_Problem details:_
Revise the records below, replacing every occurrence of "How do I perform" with "How do I carry out" and leaving all other text as it is.

_Records supplied:_

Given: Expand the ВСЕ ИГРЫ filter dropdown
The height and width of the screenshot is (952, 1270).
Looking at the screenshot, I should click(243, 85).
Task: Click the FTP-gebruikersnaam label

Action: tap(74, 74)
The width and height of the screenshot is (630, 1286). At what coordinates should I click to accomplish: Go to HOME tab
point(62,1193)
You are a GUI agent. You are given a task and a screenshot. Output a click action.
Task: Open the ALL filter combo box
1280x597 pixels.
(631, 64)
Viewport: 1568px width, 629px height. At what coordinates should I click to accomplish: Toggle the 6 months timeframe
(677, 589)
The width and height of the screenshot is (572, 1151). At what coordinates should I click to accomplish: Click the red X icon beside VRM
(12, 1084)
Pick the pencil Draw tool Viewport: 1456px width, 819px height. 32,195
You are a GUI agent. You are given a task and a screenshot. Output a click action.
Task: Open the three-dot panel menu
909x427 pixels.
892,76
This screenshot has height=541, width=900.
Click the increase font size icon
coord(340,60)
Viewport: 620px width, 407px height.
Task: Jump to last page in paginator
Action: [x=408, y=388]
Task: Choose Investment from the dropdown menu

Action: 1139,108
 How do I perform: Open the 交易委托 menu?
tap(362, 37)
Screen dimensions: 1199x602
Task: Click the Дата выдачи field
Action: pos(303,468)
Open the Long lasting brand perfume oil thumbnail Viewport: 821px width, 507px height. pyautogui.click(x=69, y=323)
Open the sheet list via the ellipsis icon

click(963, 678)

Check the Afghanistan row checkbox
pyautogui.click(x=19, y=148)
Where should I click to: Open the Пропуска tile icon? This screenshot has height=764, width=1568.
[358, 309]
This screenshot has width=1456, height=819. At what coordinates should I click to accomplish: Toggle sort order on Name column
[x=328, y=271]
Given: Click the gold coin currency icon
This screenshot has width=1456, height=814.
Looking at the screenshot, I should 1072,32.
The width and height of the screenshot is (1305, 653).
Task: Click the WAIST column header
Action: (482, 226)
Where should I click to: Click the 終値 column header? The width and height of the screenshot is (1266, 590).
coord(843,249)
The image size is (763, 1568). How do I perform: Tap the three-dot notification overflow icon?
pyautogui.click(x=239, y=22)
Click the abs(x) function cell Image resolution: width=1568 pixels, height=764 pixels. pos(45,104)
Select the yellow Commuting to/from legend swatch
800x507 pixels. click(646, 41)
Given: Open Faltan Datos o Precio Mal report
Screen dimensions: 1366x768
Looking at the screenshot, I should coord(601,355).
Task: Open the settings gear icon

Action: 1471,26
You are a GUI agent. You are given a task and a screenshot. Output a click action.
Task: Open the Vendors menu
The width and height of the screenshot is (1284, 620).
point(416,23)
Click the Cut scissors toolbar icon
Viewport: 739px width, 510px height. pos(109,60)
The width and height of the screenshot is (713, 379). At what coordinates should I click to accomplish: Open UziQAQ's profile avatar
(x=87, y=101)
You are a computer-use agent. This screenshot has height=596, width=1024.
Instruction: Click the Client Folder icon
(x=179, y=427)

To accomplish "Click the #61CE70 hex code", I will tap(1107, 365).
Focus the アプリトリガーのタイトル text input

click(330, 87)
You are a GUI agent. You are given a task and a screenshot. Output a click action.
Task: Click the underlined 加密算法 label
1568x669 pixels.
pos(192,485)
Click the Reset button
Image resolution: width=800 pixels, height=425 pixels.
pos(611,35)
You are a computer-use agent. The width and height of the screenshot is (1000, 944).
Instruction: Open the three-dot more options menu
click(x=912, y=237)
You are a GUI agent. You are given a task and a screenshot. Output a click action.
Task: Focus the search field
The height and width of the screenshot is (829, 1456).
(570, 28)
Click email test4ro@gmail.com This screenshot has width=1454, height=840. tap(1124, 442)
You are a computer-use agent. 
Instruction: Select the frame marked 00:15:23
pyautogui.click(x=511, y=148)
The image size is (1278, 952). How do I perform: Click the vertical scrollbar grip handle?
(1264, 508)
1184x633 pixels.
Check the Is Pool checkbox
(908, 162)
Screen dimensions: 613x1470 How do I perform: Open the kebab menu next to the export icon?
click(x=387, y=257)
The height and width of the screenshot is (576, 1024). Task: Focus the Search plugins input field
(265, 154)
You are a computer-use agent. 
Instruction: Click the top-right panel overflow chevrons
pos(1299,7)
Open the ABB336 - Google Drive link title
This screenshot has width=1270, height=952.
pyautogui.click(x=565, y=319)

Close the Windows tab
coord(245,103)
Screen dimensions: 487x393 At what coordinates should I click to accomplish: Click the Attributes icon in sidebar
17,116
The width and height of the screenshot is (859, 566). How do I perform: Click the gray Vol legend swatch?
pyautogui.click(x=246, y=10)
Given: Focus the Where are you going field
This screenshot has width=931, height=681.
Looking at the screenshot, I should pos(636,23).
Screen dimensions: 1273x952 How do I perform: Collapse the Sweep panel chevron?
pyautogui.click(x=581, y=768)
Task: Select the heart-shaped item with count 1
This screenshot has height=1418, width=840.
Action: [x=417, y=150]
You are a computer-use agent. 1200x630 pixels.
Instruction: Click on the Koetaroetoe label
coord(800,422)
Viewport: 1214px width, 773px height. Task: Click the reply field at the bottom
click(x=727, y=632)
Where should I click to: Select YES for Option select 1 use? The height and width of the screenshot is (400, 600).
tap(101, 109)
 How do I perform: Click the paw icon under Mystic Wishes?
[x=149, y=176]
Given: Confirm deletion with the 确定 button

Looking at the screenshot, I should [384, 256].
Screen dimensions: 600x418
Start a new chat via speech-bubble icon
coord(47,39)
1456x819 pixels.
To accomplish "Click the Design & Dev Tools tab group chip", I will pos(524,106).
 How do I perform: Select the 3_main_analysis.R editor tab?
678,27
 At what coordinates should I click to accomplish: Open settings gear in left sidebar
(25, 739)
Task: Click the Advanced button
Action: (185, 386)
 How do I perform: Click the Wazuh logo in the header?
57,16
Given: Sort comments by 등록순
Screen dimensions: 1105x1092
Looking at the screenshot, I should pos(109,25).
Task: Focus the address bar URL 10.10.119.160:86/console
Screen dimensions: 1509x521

_Exercise answer:_
Given: Expand the ВСЕ ИГРЫ filter dropdown
The height and width of the screenshot is (952, 1270).
Looking at the screenshot, I should click(243, 85).
Task: Click the FTP-gebruikersnaam label

Action: tap(74, 74)
The width and height of the screenshot is (630, 1286). At what coordinates should I click to accomplish: Go to HOME tab
point(62,1193)
You are a GUI agent. You are given a task and a screenshot. Output a click action.
Task: Open the ALL filter combo box
1280x597 pixels.
(631, 64)
Viewport: 1568px width, 629px height. At what coordinates should I click to accomplish: Toggle the 6 months timeframe
(677, 589)
The width and height of the screenshot is (572, 1151). At what coordinates should I click to accomplish: Click the red X icon beside VRM
(12, 1084)
Pick the pencil Draw tool Viewport: 1456px width, 819px height. 32,195
You are a GUI agent. You are given a task and a screenshot. Output a click action.
Task: Open the three-dot panel menu
909x427 pixels.
892,76
This screenshot has height=541, width=900.
Click the increase font size icon
coord(340,60)
Viewport: 620px width, 407px height.
Task: Jump to last page in paginator
Action: [x=408, y=388]
Task: Choose Investment from the dropdown menu

Action: 1139,108
 How do I carry out: Open the 交易委托 menu?
tap(362, 37)
Screen dimensions: 1199x602
Task: Click the Дата выдачи field
Action: pos(303,468)
Open the Long lasting brand perfume oil thumbnail Viewport: 821px width, 507px height. pyautogui.click(x=69, y=323)
Open the sheet list via the ellipsis icon

click(963, 678)

Check the Afghanistan row checkbox
pyautogui.click(x=19, y=148)
Where should I click to: Open the Пропуска tile icon? This screenshot has height=764, width=1568.
[358, 309]
This screenshot has width=1456, height=819. At what coordinates should I click to accomplish: Toggle sort order on Name column
[x=328, y=271]
Given: Click the gold coin currency icon
This screenshot has width=1456, height=814.
Looking at the screenshot, I should 1072,32.
The width and height of the screenshot is (1305, 653).
Task: Click the WAIST column header
Action: (482, 226)
Where should I click to: Click the 終値 column header? The width and height of the screenshot is (1266, 590).
coord(843,249)
The image size is (763, 1568). How do I carry out: Tap the three-dot notification overflow icon?
pyautogui.click(x=239, y=22)
Click the abs(x) function cell Image resolution: width=1568 pixels, height=764 pixels. pos(45,104)
Select the yellow Commuting to/from legend swatch
800x507 pixels. click(646, 41)
Given: Open Faltan Datos o Precio Mal report
Screen dimensions: 1366x768
Looking at the screenshot, I should coord(601,355).
Task: Open the settings gear icon

Action: 1471,26
You are a GUI agent. You are given a task and a screenshot. Output a click action.
Task: Open the Vendors menu
The width and height of the screenshot is (1284, 620).
point(416,23)
Click the Cut scissors toolbar icon
Viewport: 739px width, 510px height. pos(109,60)
The width and height of the screenshot is (713, 379). At what coordinates should I click to accomplish: Open UziQAQ's profile avatar
(x=87, y=101)
You are a computer-use agent. This screenshot has height=596, width=1024.
Instruction: Click the Client Folder icon
(x=179, y=427)

To accomplish "Click the #61CE70 hex code", I will tap(1107, 365).
Focus the アプリトリガーのタイトル text input

click(330, 87)
You are a GUI agent. You are given a task and a screenshot. Output a click action.
Task: Click the underlined 加密算法 label
1568x669 pixels.
pos(192,485)
Click the Reset button
Image resolution: width=800 pixels, height=425 pixels.
pos(611,35)
You are a computer-use agent. The width and height of the screenshot is (1000, 944).
Instruction: Open the three-dot more options menu
click(x=912, y=237)
You are a GUI agent. You are given a task and a screenshot. Output a click action.
Task: Focus the search field
The height and width of the screenshot is (829, 1456).
(570, 28)
Click email test4ro@gmail.com This screenshot has width=1454, height=840. tap(1124, 442)
You are a computer-use agent. 
Instruction: Select the frame marked 00:15:23
pyautogui.click(x=511, y=148)
The image size is (1278, 952). How do I carry out: Click the vertical scrollbar grip handle?
(1264, 508)
1184x633 pixels.
Check the Is Pool checkbox
(908, 162)
Screen dimensions: 613x1470 How do I carry out: Open the kebab menu next to the export icon?
click(x=387, y=257)
The height and width of the screenshot is (576, 1024). Task: Focus the Search plugins input field
(265, 154)
You are a computer-use agent. 
Instruction: Click the top-right panel overflow chevrons
pos(1299,7)
Open the ABB336 - Google Drive link title
This screenshot has width=1270, height=952.
pyautogui.click(x=565, y=319)

Close the Windows tab
coord(245,103)
Screen dimensions: 487x393 At what coordinates should I click to accomplish: Click the Attributes icon in sidebar
17,116
The width and height of the screenshot is (859, 566). How do I carry out: Click the gray Vol legend swatch?
pyautogui.click(x=246, y=10)
Given: Focus the Where are you going field
This screenshot has width=931, height=681.
Looking at the screenshot, I should pos(636,23).
Screen dimensions: 1273x952 How do I carry out: Collapse the Sweep panel chevron?
pyautogui.click(x=581, y=768)
Task: Select the heart-shaped item with count 1
This screenshot has height=1418, width=840.
Action: [x=417, y=150]
You are a computer-use agent. 1200x630 pixels.
Instruction: Click on the Koetaroetoe label
coord(800,422)
Viewport: 1214px width, 773px height. Task: Click the reply field at the bottom
click(x=727, y=632)
Where should I click to: Select YES for Option select 1 use? The height and width of the screenshot is (400, 600).
tap(101, 109)
 How do I carry out: Click the paw icon under Mystic Wishes?
[x=149, y=176]
Given: Confirm deletion with the 确定 button

Looking at the screenshot, I should [384, 256].
Screen dimensions: 600x418
Start a new chat via speech-bubble icon
coord(47,39)
1456x819 pixels.
To accomplish "Click the Design & Dev Tools tab group chip", I will pos(524,106).
 How do I carry out: Select the 3_main_analysis.R editor tab?
678,27
 At what coordinates should I click to accomplish: Open settings gear in left sidebar
(25, 739)
Task: Click the Advanced button
Action: (185, 386)
 How do I carry out: Click the Wazuh logo in the header?
57,16
Given: Sort comments by 등록순
Screen dimensions: 1105x1092
Looking at the screenshot, I should pos(109,25).
Task: Focus the address bar URL 10.10.119.160:86/console
Screen dimensions: 1509x521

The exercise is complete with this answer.